Kapitalizmde Mülteci Düşmanlığı ve Etnokrasi

Etnokrasi kavramının ırkçı sapkın düşünceleri yumuşatarak normalleştirmesi sadece mülteci meselesi açısından değil tüm insanlık açısından çok büyük bir tehlike oluşturmaktadır. Yeni nesil aşırı sağ partiler siyasi mevkilerini tekrardan konumlandırmak adına şanlı Kızıl Ordu’nun tarihin çöplüğüne attığı ırkçı ve faşist partilerden farklı ilkeler edindiklerini kitlelere ispatlama gayreti içindedirler. Bu uğurda farklı milliyet ve kültürlerin varlığını kabul etmelerine karşın kendi ülkelerinde temel bir ortak kültür ve ulusun var olması gerekliliğine dikkat çekmektedirler. Bu demagoji ile mültecileri hedef göstererek halka popülist bir şovenizm pompalamakta ve bunun neticesinde de 2022 yaz başında İspanya-Fas sınırında olduğu gibi vahşetler her geçen gün daha da artmaktadır. Sorunun temel sebebi emperyalizmin yarattığı savaşlardır ve savaşlar her zaman göçmen doğuracaktır. Savaş çığırtkanlığı ve etnokrasi kisvesi altında gelişen neo-nazist akımlar güçlendiği müddetçe mültecilerin bir sorun olduğu düşüncesi yayılmaya devam edecek ve daha da kötüsü tabanda halk kitleleri ikna edildikçe meşruiyet kazanacaktır.

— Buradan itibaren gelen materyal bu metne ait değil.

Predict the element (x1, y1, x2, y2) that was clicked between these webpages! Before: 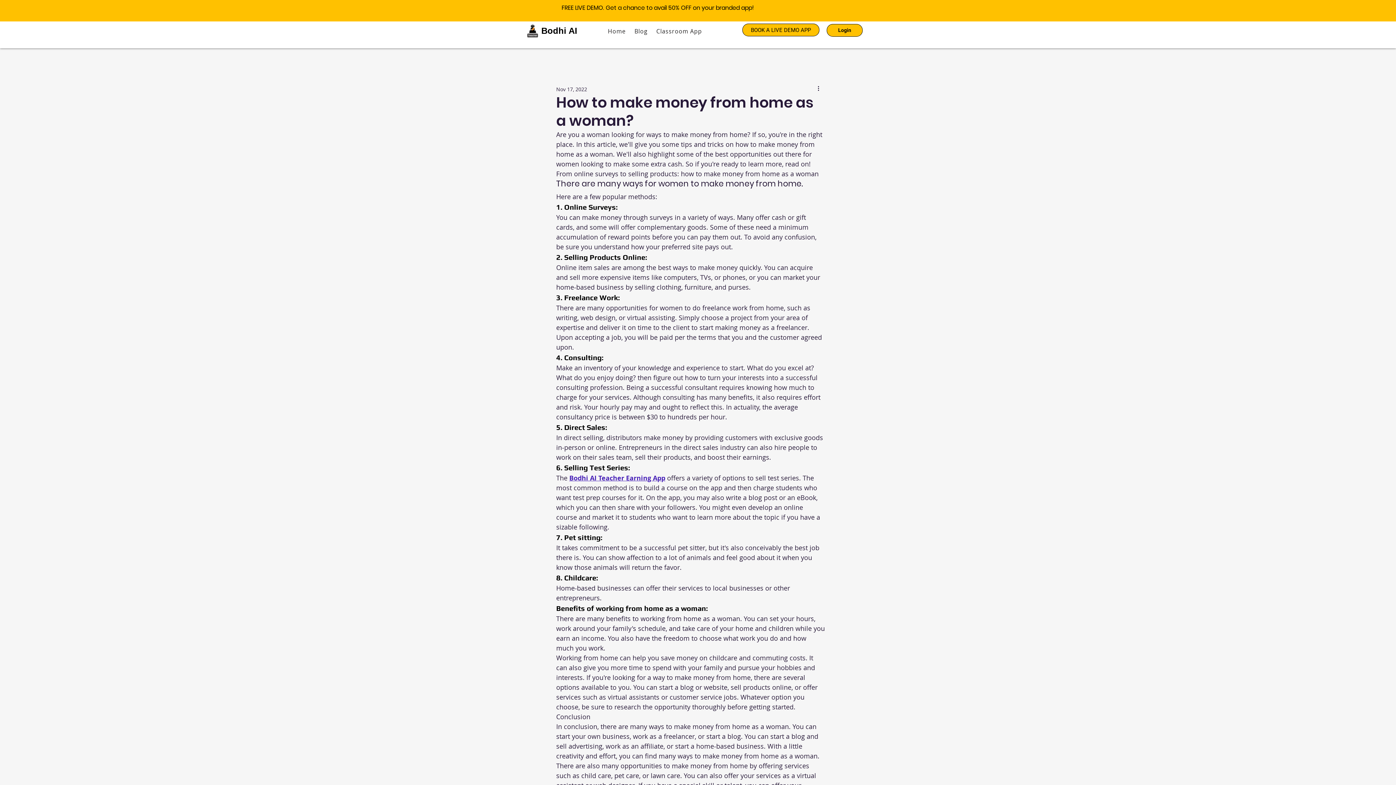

Öyle ki 2019 senesinde Danimarka’da yapılan seçimlerde uzun süredir seçim kazanamayan Sosyal Demokrat Parti yıllar sonra mülteci düşmanlığını propaganda aleti olarak kullanmak suretiyle sağ partileri aratmayan bir seçim çalışması yürütmüş ve birinci parti olmuştur. Bu durum gelişmiş kapitalist ülkelerdeki vahameti gözler önüne seren en basit örneklerden sadece birisi olarak karşımıza çıkmaktadır. Zira “tersine sömürgeleşme” adını koydukları aklın havsalanın almayacağı absürtlükte bir tanımlamanın Fransa’nın siyahi kökenli vatandaşlarının ve mültecilerinin yoğun olarak yaşadığı bölgeleri kastederek ifade edildiği görülmektedir. Göçmen mahallesinde yerli olarak sömürüldüğünü iddia eden bir kimsenin bilimsel olarak elle tutulur bir tezinin olması mümkün değildir. Burjuva demagogları iktidarlarının temelinden sarsılmasını ve halkın kendilerine olan güveninin kaybolmasını engellemek adına mülteci düşmanlığının propagandasını en üst seviyede yaparak hem suçlu hem güçlü hem de mazlum rollerini aynı anda oynamaktadırlar. Unutulmamalıdır ki sınıf bilincine sahip tüm halk bileşenleri mültecilerin varlığıyla tersine sömürgeleşmenin mümkün olmayacağını ve etnokrasi fikrinin birebir faşizmin bir çeşidi olduğunu kıskıvrak anlayacaktır.

Sonuç

Emperyalist mihrakların bitmek tükenmek bilmeyen kâr hırsı ve bu uğurda verdikleri savaşlar sürekli olarak belirli coğrafyalarda göç dalgaları yaratmaktadır. Bu sebeple sorunun köküne inmek ve emperyalizmi var eden kapitalist sisteme karşı sınıf kininin keskinleştirilmesi ve sınıf mücadelesinin yürütülmesi gerektiği açık bir gerçektir. Türkiye siyasetinde de çokça mevcut olan saldırgan dilli politikacıların mülteci düşmanı açıklamaları durdurulmalıdır ve mültecilerin yaşamsal sorunlarını kendi çıkarları doğrultusunda bir propaganda malzemesine dönüştürmeleri engellenmelidir. Egemenlere ve kapitalist sermayeye mülteci meselesinde dik duruş göstererek nihai çözümün mülteci karşıtlığı değil, göçe sebep olan savaşların, açlığın ve burjuva iktidarların olduğu gerçeği ısrarla gösterilmelidir.